Literature DB >> 21145673

A novel haemoplasma species identified in archived primate blood smears.

Emily N Barker1, Chris R Helps, Harold Neimark, Iain R Peters, Wallace Peters, Séverine Tasker.   

Abstract

In order to confirm a microscopic diagnosis of 'eperythrozoonosis' made over 40 years ago in a captive owl monkey (Aotus trivirgatus), DNA was extracted from archived fixed and stained blood smears and subjected to generic haemotropic mycoplasma (haemoplasma) quantitative real-time PCR (qPCR) and a human glyceraldehyde-3-phosphate dehydrogenase qPCR as an amplification control.
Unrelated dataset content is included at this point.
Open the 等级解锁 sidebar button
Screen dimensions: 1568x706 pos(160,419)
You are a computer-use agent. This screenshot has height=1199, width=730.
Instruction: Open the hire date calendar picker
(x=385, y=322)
The qPCRs confirmed the extraction of host DNA from the samples and the presence of a haemoplasma species. Partial 16S rRNA and ribonuclease P ribosomal gene fragments were amplified by PCR, cloned and sequenced. Sequence data and phylogeny showed the owl monkey haemoplasma to lie in the haemominutum clade of haemoplasmas, most closely related to 'Candidatus Mycoplasma kahaneii'. This study confirms the use of generic haemoplasma qPCRs to successfully amplify haemoplasma DNA from fixed, stained and archived blood smears from the early 1970s and provides molecular confirmation of the existence of a novel haemoplasma species in an owl monkey, for which the name 'Candidatus Mycoplasma aoti' sp. nov. is proposed.
Copyright © 2010 Elsevier B.V. All rights reserved.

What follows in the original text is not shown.